• [TEXTO DE ORIGEN]:
========================

Queridos hermanos en la fe gramatical:
De las semillas pequeñas brotan grandes cosas. Del mismo modo, los pecados lingüísticos más abominables son los que atentan contra los mandamientos elementales. No busquéis aquí grandes escandaleras ni revelaciones morbosas: no hay peor falta que transgredir las normas fundamentales y violar de palabra, obra u omisión aquello que desde la educación básica y obligatoria debería haber quedado grabado de manera indeleble en el proceder ya no de un periodista, sino de cualquiera que se siente a escribir con la aspiración de algo más que juntar unas letras.
Es de justicia, eso sí, hacer constar que el diabólico Titivillus no descansa, que nadie está libre de un lapsus calami o de un desliz dactilar sobre el teclado, pero también debe quedar igualmente claro que una cosa es una errata —equivocación material cometida en lo impreso o manuscrito— y otra bien diferente un fallo grosero que revela impericia: cuando un redactor o incluso un medio incurren una y otra vez en el mismo error no nos encontramos ante un despiste fortuito, sino ante defectos y vicios ocultos en los cimientos del abecé.

========================

• [REQUISITOS DEL EJERCICIO]: Retoma el texto sobre las faltas gramaticales elementales y continúalo a partir de su última oración.

• [DATOS ALMACENADOS]:
========================

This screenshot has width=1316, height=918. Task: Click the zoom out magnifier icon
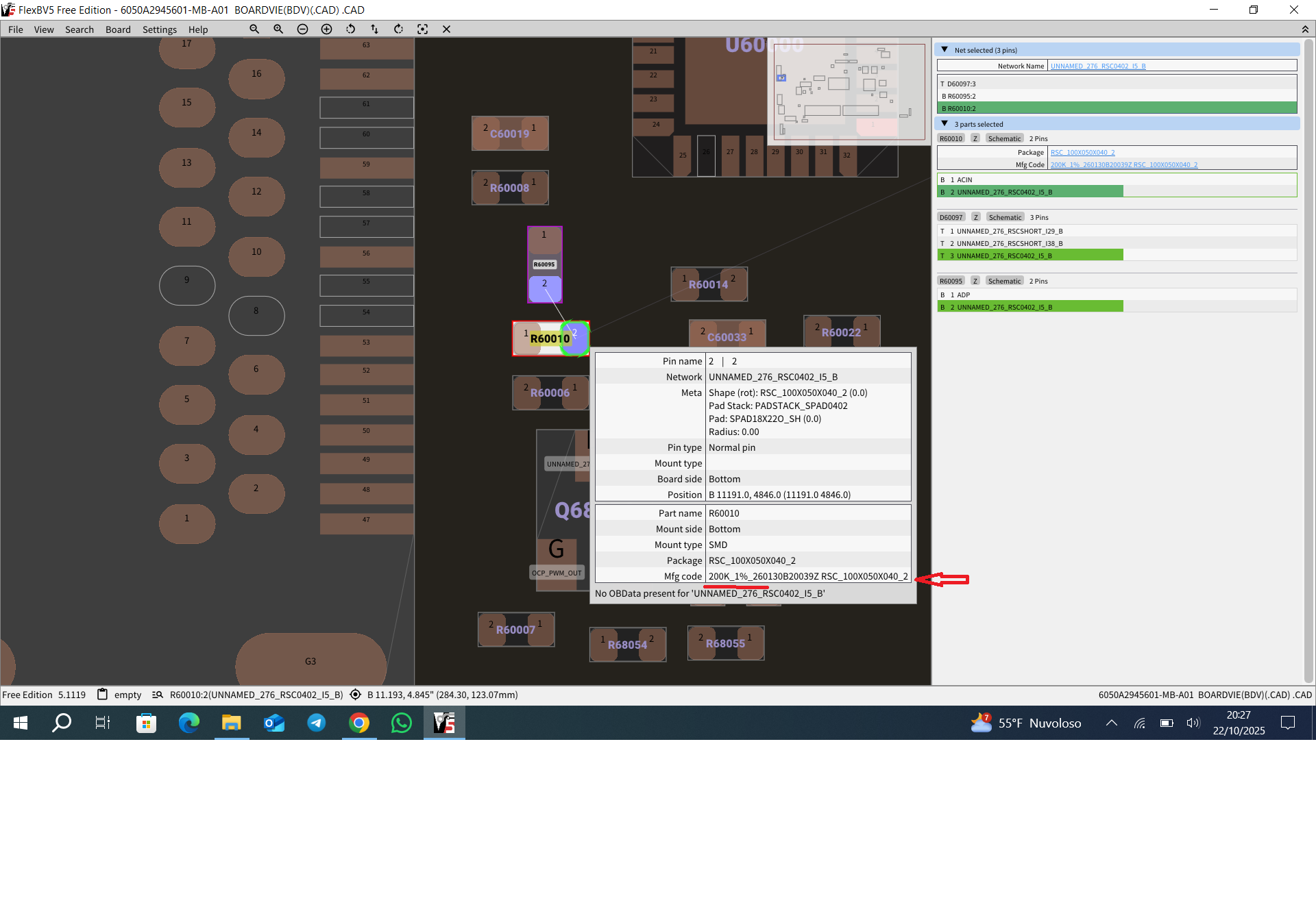254,29
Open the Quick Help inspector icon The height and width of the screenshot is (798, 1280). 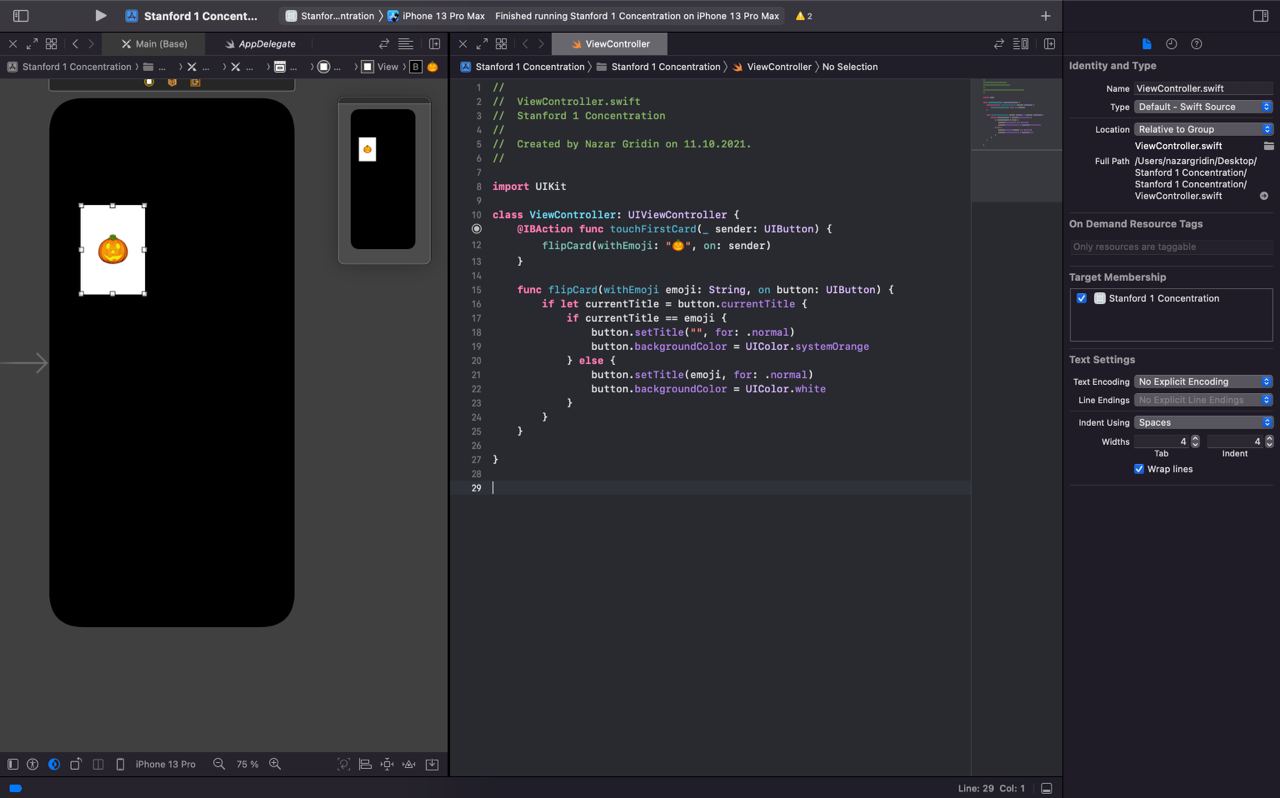[1196, 44]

========================

• [RESULTADO]:
Es muy cierto también que si poner en la calle cualquier publicación sin que se cuele ningún gazapo es una tarea digna de admiración, parir un diario inmaculado se antoja una utopía (no una *«autopía», como más de una vez se ha podido leer en algún noticiero) por la premura desquiciante de plazos con los que laboran sus redactores. Asimismo son disculpa, sin duda, los recortes de personal perpetrados bajo el pretexto de la crisis económica lacerante, que han forzado a que muchas redacciones prescindan de la figura esencial del corrector. Y hay que romper otra lanza (y no *«lanzar una lanza», como también se ha leído por ahí) en defensa del periodista, porque nunca antes sus posibles errores habían estado tan universalmente expuestos: no bien se ha pulsado el botón de publicar un contenido en los actuales medios digitales, cuando un tropel de ventajistas voraces e intransigentes estamos afeándoles un despiste o recriminándoles una metedura de pata sin haberles dado tiempo para la mínima reformulación.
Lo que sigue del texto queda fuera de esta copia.